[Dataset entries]

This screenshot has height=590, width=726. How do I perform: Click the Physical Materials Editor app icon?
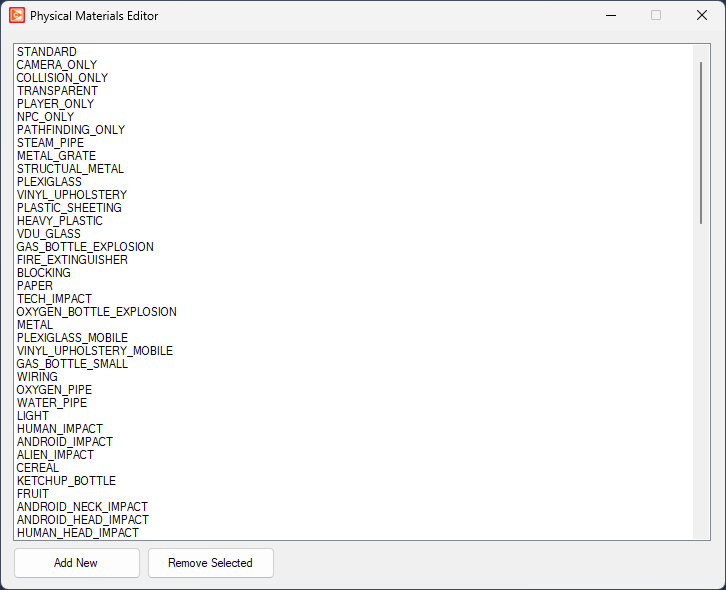(17, 16)
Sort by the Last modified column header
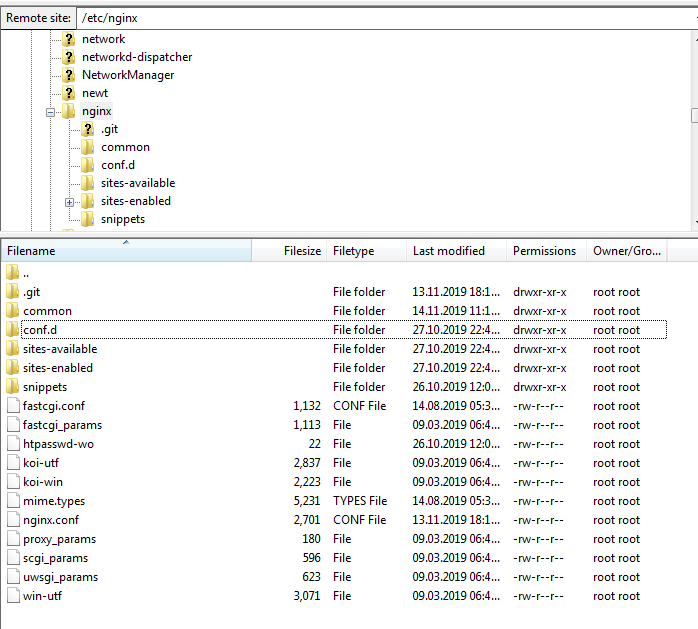 [448, 251]
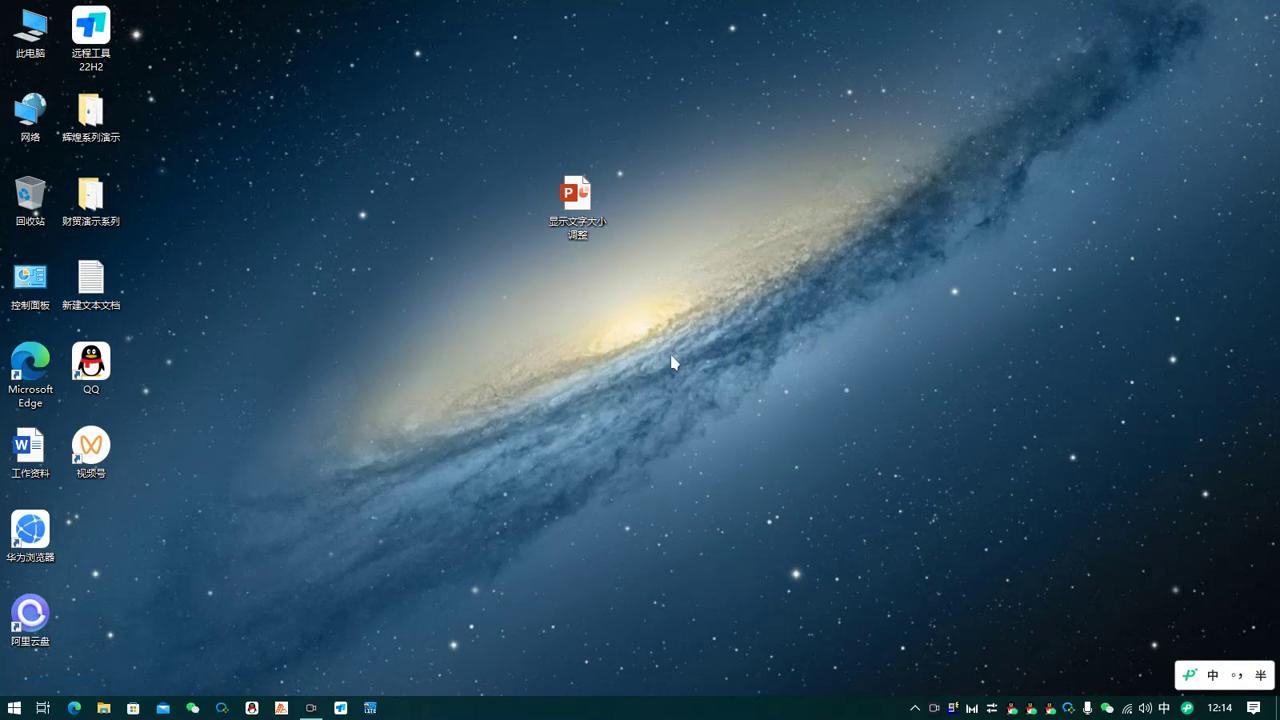The width and height of the screenshot is (1280, 720).
Task: Open Task View from the taskbar
Action: [x=43, y=708]
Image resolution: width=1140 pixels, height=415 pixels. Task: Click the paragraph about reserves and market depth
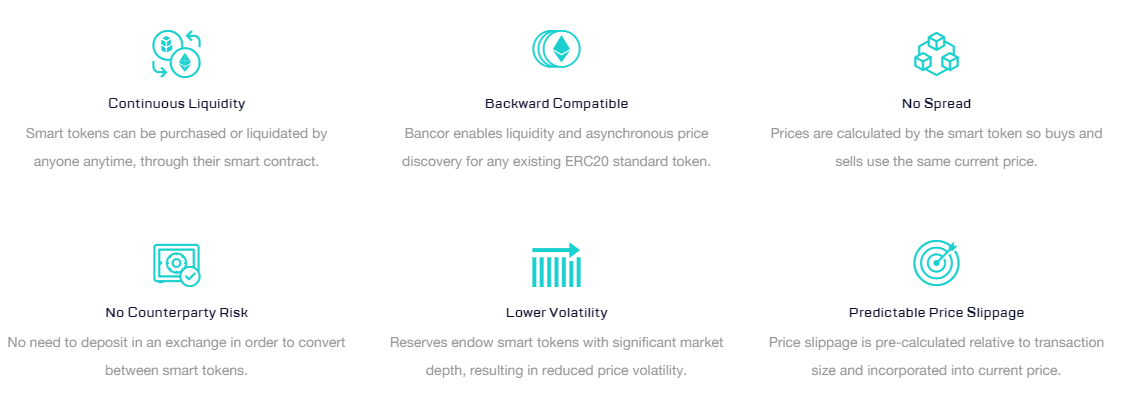(x=556, y=356)
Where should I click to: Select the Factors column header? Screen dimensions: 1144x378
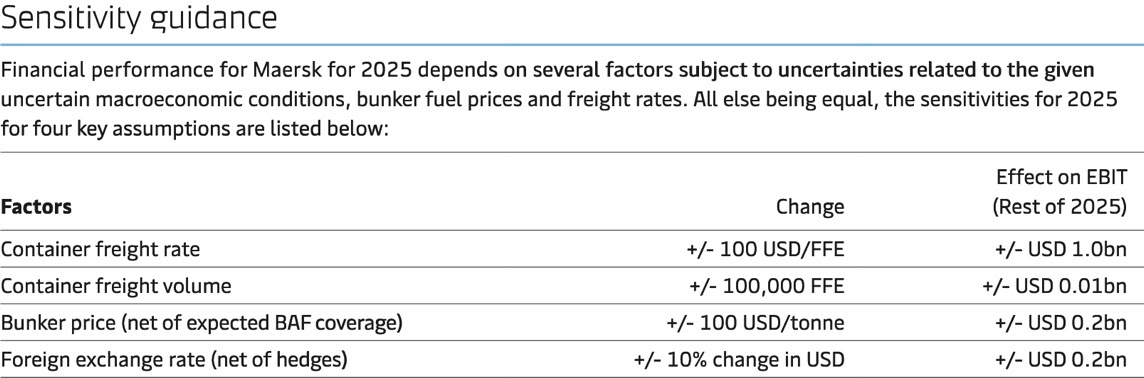[36, 207]
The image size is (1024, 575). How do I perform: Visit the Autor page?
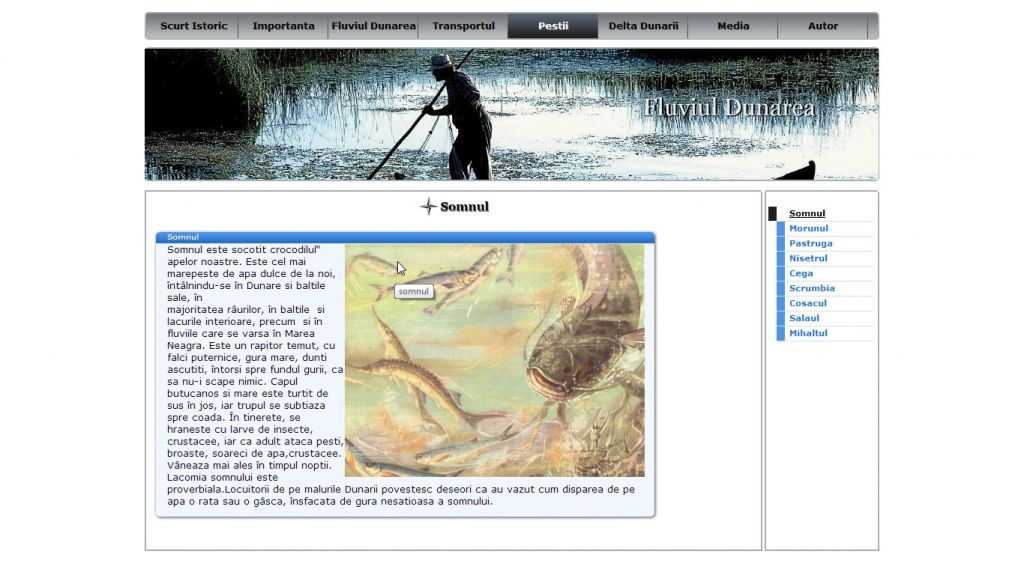tap(823, 26)
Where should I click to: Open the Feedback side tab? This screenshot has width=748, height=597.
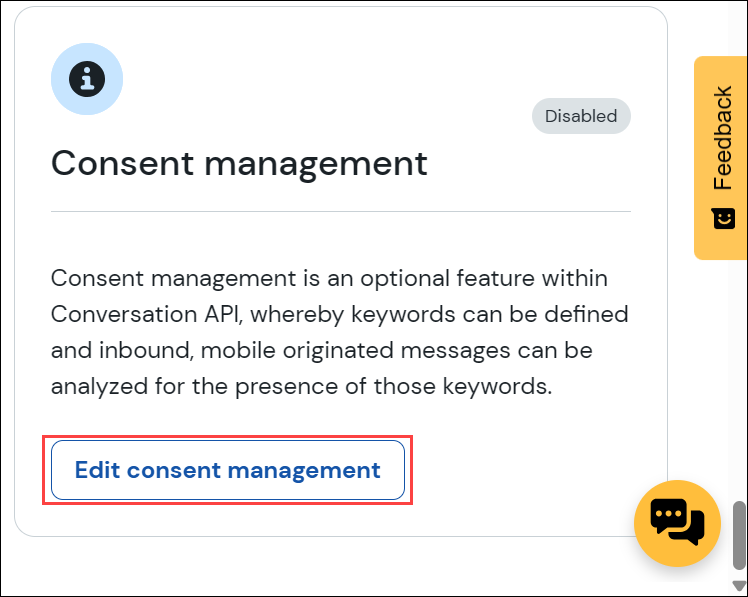720,157
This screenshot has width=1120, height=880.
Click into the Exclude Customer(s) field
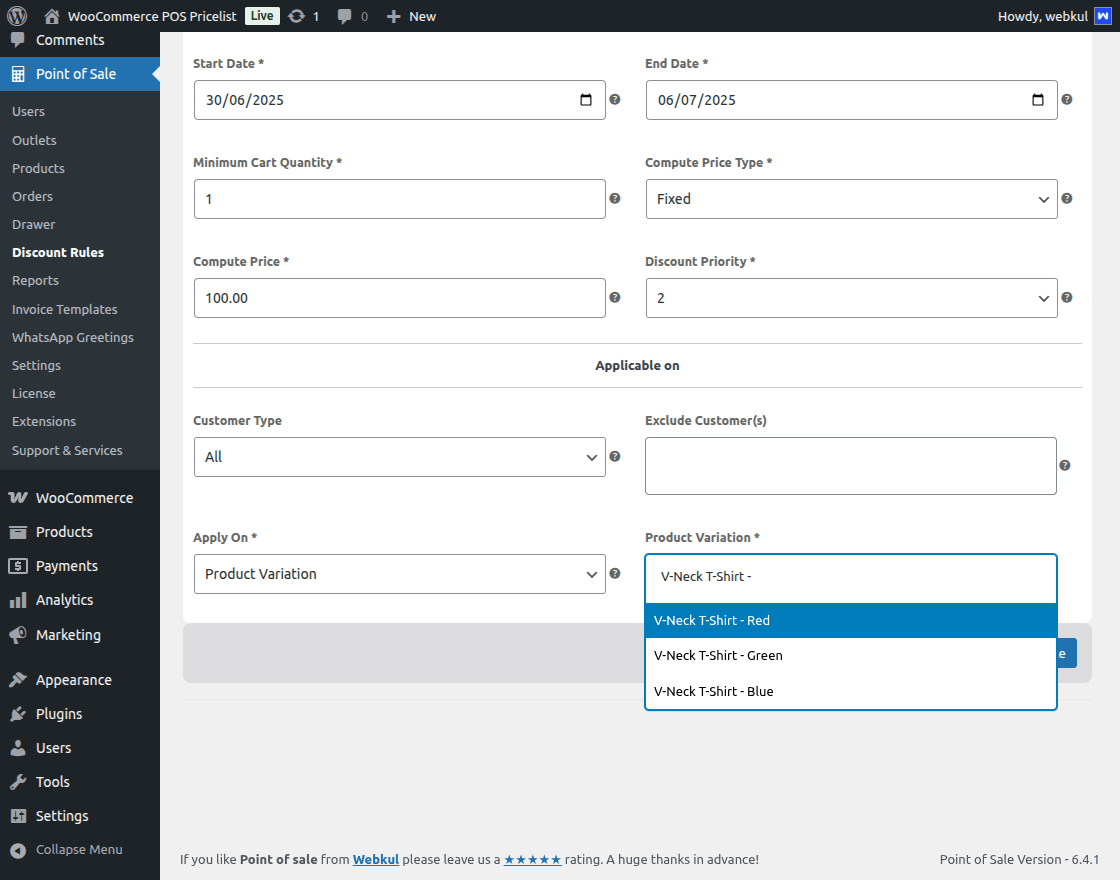pos(850,466)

Exercise prompt:
Set down the data exactly as it appears, without any images.

Solved exercise:
This screenshot has height=590, width=726. How do I perform: Click the Physical Materials Editor app icon?
(17, 16)
Sort by the Last modified column header
 [448, 251]
The width and height of the screenshot is (1280, 720).
Task: Open Task View from the taskbar
Action: [x=43, y=708]
Image resolution: width=1140 pixels, height=415 pixels. Task: Click the paragraph about reserves and market depth
(x=556, y=356)
Where should I click to: Select the Factors column header? Screen dimensions: 1144x378
[36, 207]
The image size is (1024, 575). How do I perform: Visit the Autor page?
tap(823, 26)
Where should I click to: Open the Feedback side tab? This screenshot has width=748, height=597.
720,157
This screenshot has width=1120, height=880.
Click into the Exclude Customer(s) field
pos(850,466)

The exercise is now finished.